> [Written tasks]:
a – From the passage on Iqbal's poetry, copy out the stretch from "tark-e-sabab ze-rū-e-sharī’at kujā" through "for in Sharia?".
b – In the passage on Iqbal's poetry, what is the title of the Persian poem in which he apotheosizes the Arabs as the leader of the caravan of Islam?

> [Text provided]:
:::
Its saqi’s eyes are as intoxicating as its wine;
Their every glance is a message to a drinker’s heart;
But the West has no Moses and no Abraham
Its careless intellect destroys the feeling of love;
There is no deep sigh of emotion in its air;
No one sways on his feet in the tavern of the West.
Just as in his Urdu poetry Iqbal celebrated the Islamic conquests of large parts of the world and thus supported the view expressed by the critics of Islam that its expansion happened because of the sword, in the Payam-i-Mashriq too he proudly invokes the conquest of Spain and Portugal by Tariq Ibn Ziyad in the early eighth century by echoing a legend that he burned up the ships that carried his armies to Spain so as to forgo the option of going back without conquest:
tāriq chū bar-kanāra-e-undulus safīna sokHt
guftand kār-e-tū ba-nigāh-e-khirad kHatāst
dūrem az savād-e-vatan baaz chuuñ rasem?
tark-e-sabab ze-rū-e-sharī’at kujā ravā ast
kHandīd-o-dast-e-kHvesh ba-shamshīr burd-o-guft
har mulk mulk-e-māst ki mulk-e-kHudā-e-māst
When Tariq burned his boats on Andalusia’s coast,
His companions said you have done an unwise thing;
We are far from home; how shall we return?
Where is foregoing the means of return provided for in Sharia?
Laughing, he put his hand on his sword and said, All lands are God’s and they are all our homeland too.
In one of the most powerful Persian poems written by Iqbal, Song of the Hejazi Camel Driver, he apotheosizes the Arabs as the leader of the caravan of Islam and symbolically calls upon the Muslims of the world to move faster towards the ideal faith represented by the Arabs, because time for action was running out and the destination, which is presumably Hijaz, is not far:
nāqa-e-sayyār-e-man
āhū-e-tātār-e-man
dirham-o-dīnār-e-man
andak-o-bisyār-e-man
daulat-e-bedār-e-man
tez turk gāmazan manzil-e-mā duur niist …
naġhma-e-man dil-kushā.e
zer-o-bamash jāñ-fizā.e
qāfila haarā dara.e
fitna-rubā fitna-zā.e
ai ba-haram chehra.e saa.e
tez turk gāmazan manzil-e-mā duur niist
My fleet-footed dromedary, My doe of the Tartar country, O my entire money, O my patrimony, O my fortune, Quicken your pace a little; journey’s end is near. The song I sing is lively, Lively, but full of foreboding, For the caravan it is a warning, That the hour has struck for starting,
O you going towards the Harem!
:::
> [Available data]:

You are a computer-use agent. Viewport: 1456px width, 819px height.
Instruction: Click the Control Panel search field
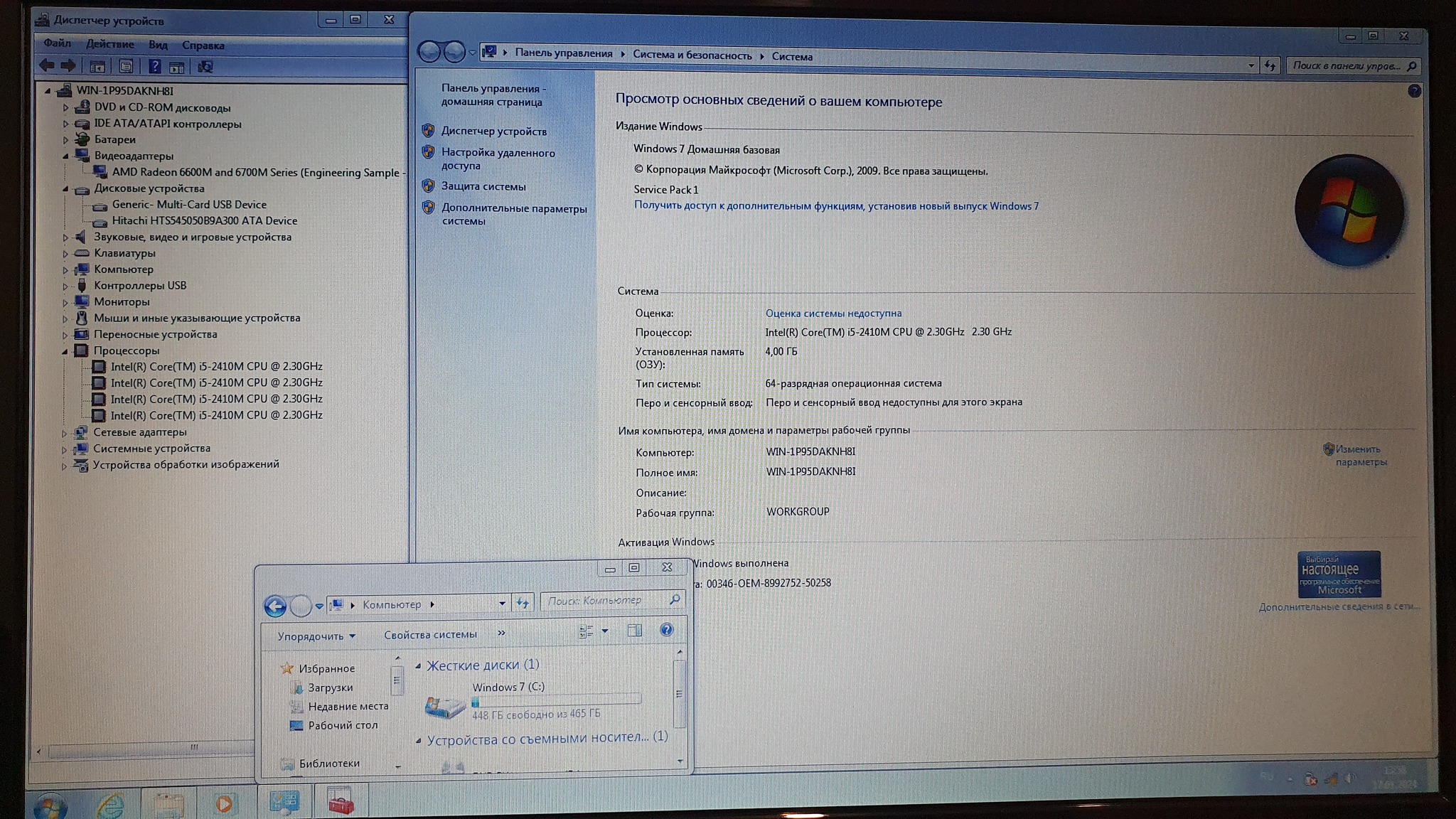click(x=1346, y=66)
:::
> [Answers to the exercise]:
a –
tark-e-sabab ze-rū-e-sharī’at kujā ravā ast
kHandīd-o-dast-e-kHvesh ba-shamshīr burd-o-guft
har mulk mulk-e-māst ki mulk-e-kHudā-e-māst
When Tariq burned his boats on Andalusia’s coast,
His companions said you have done an unwise thing;
We are far from home; how shall we return?
Where is foregoing the means of return provided for in Sharia?

b – Song of the Hejazi Camel Driver